_LISTED ENTRIES_.
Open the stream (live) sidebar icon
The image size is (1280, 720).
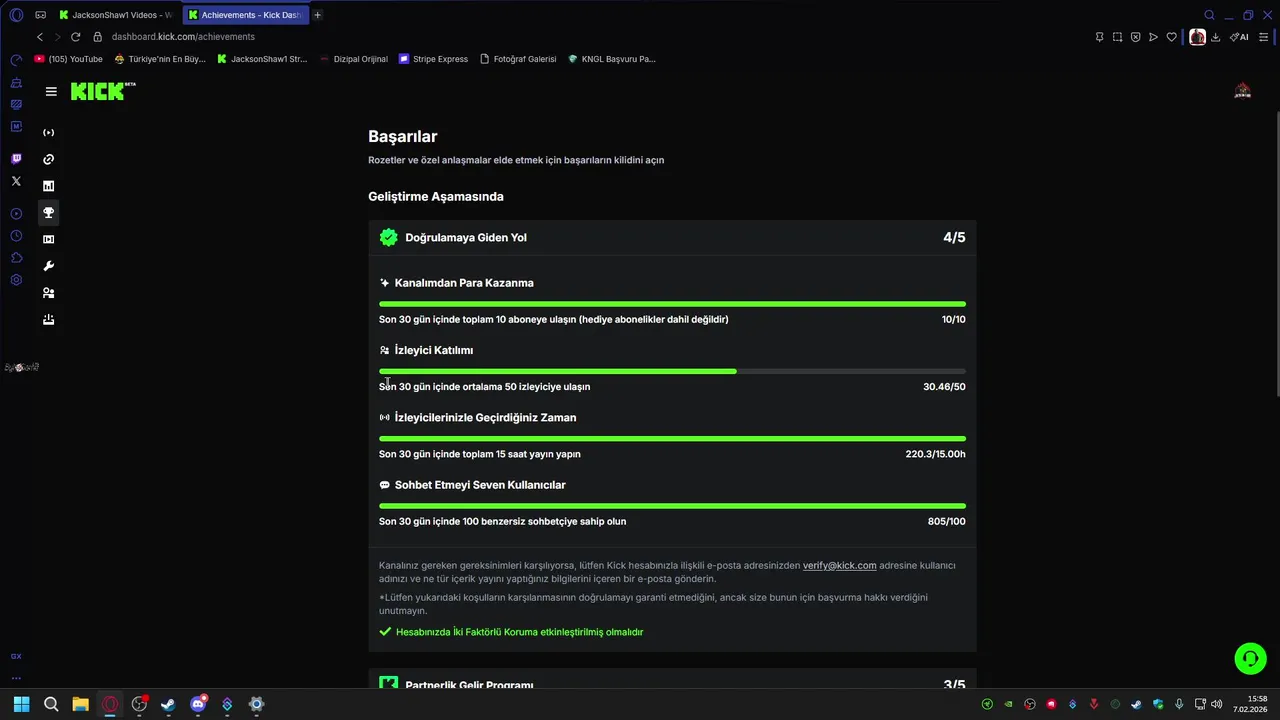[48, 133]
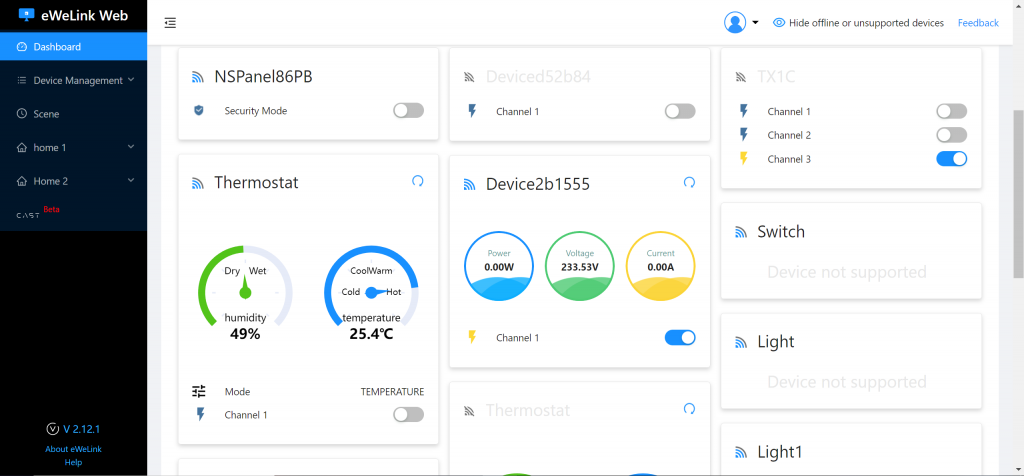Go to Scene in the sidebar
Screen dimensions: 1024x476
click(x=46, y=114)
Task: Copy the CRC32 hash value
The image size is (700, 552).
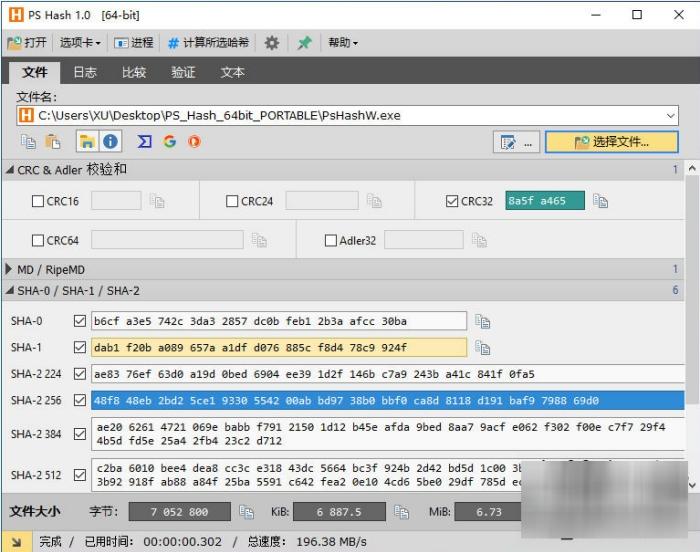Action: click(600, 201)
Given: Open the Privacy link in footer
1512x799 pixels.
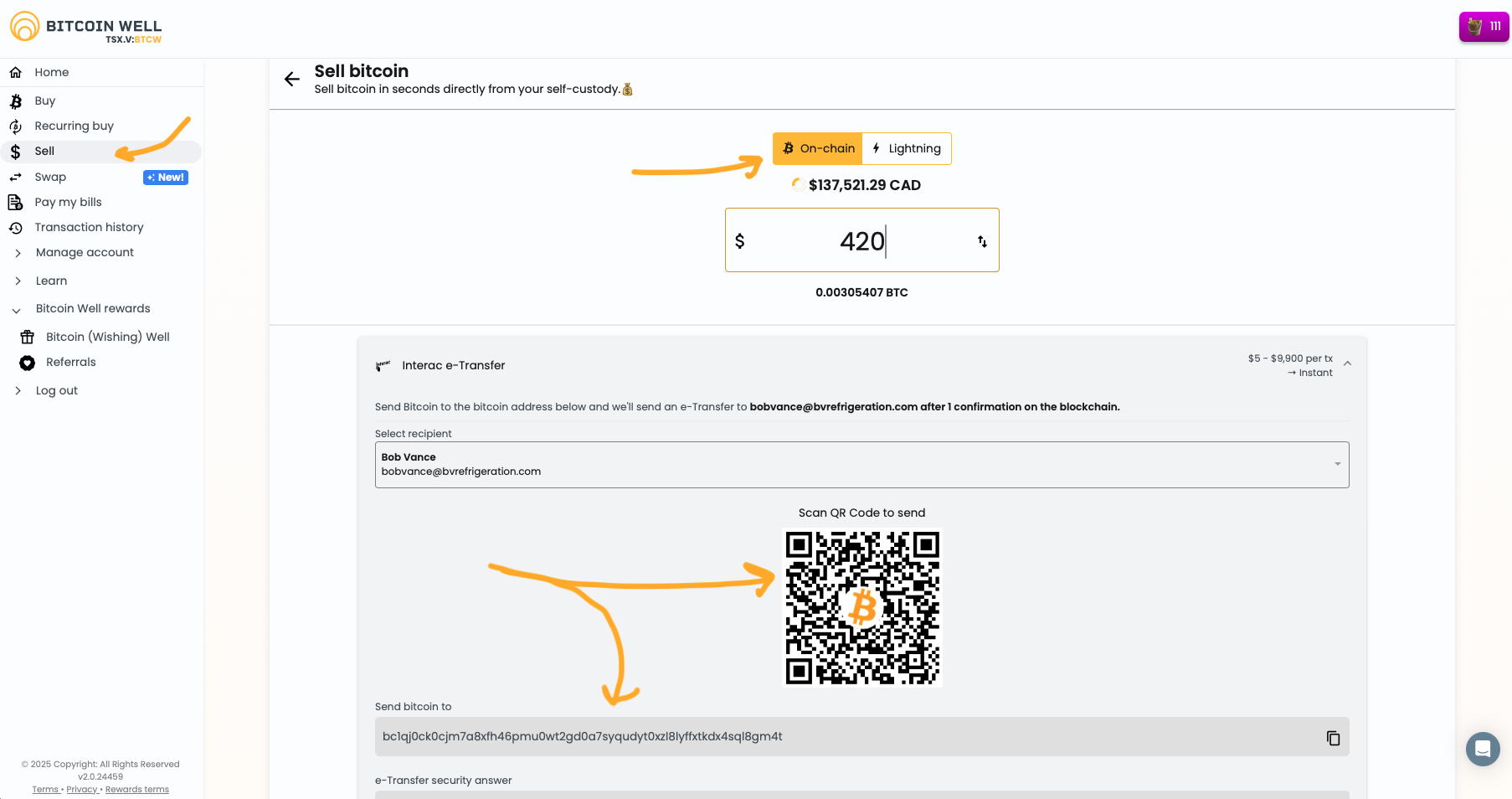Looking at the screenshot, I should (x=81, y=790).
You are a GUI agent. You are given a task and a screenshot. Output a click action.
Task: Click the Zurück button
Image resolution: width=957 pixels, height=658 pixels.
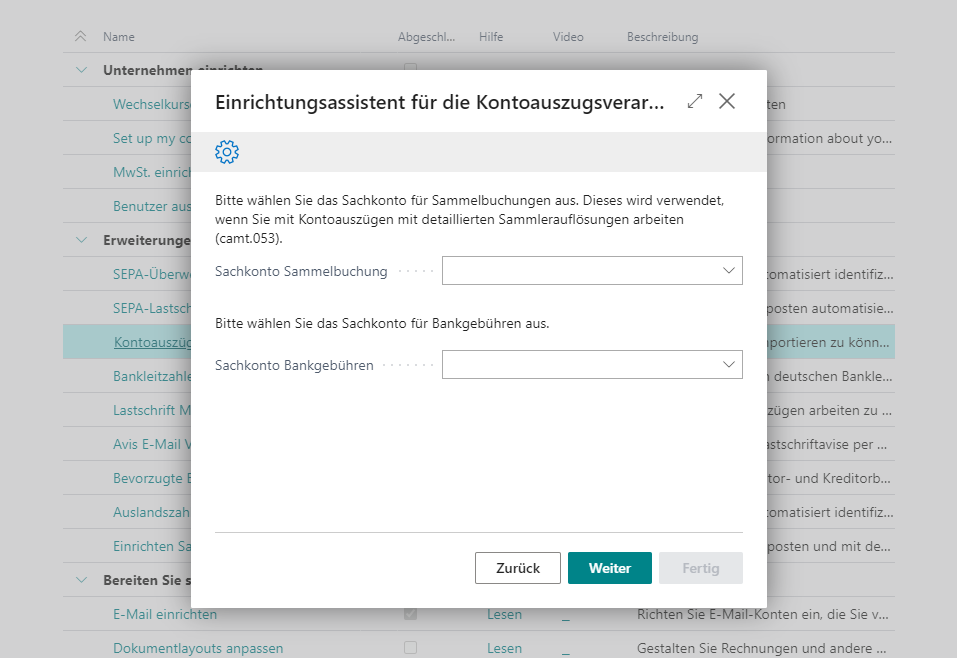[x=517, y=567]
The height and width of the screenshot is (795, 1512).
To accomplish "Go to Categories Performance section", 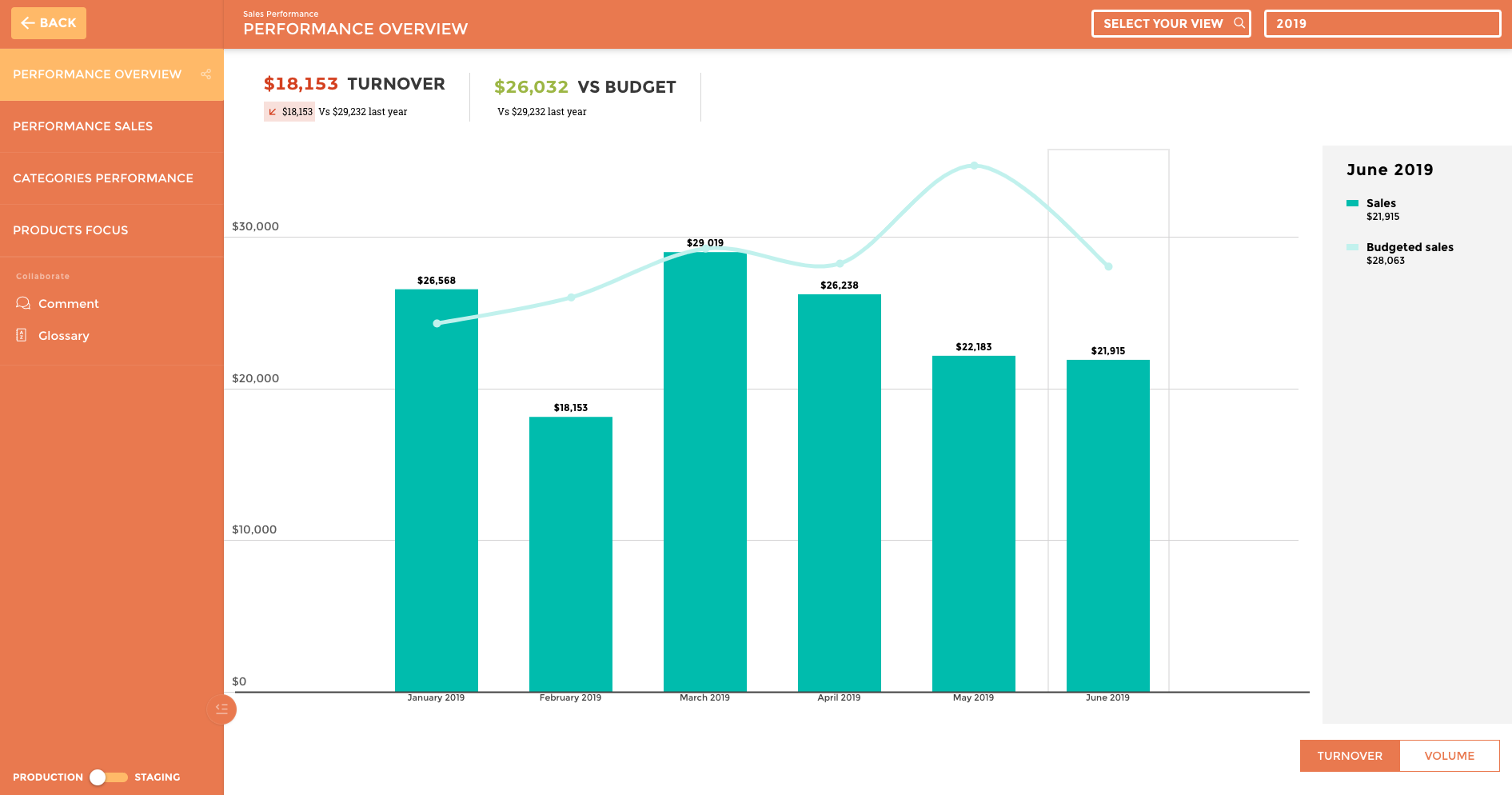I will pyautogui.click(x=103, y=178).

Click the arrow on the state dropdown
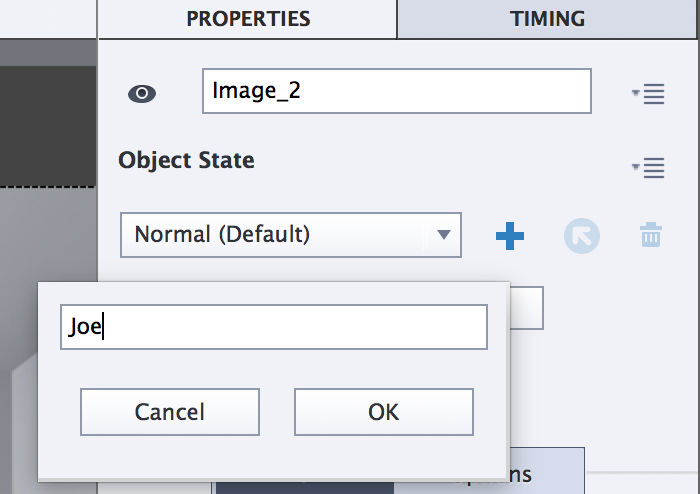point(443,235)
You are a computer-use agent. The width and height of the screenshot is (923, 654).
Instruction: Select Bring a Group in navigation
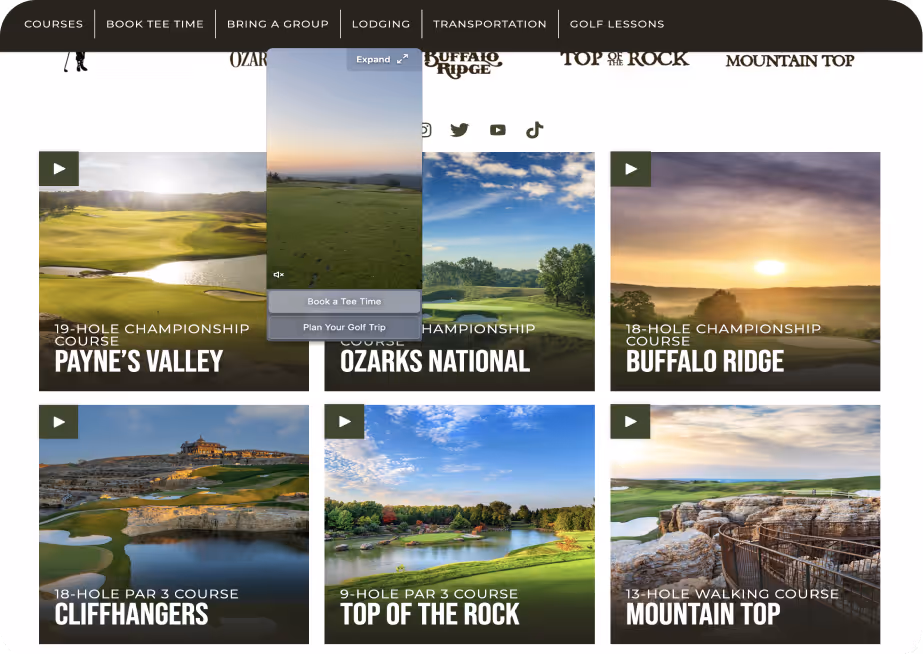point(278,24)
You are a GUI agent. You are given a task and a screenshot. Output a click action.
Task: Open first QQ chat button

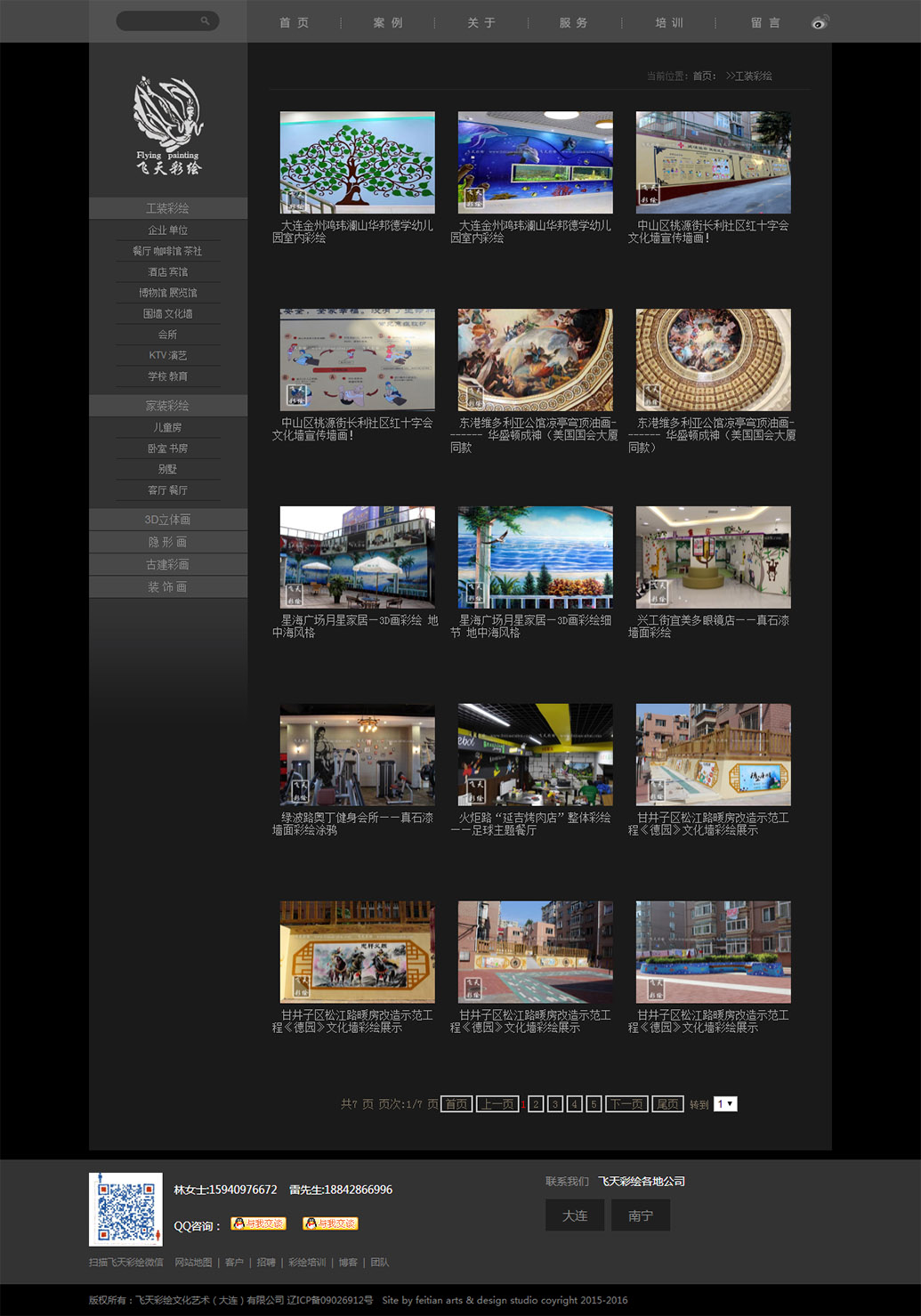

_TASK PROMPT_.
The string "button" marks the lines to copy; report each of them from the data above.

_ANSWER SPACE_.
Task: Click the Zurück button
Task: Open first QQ chat button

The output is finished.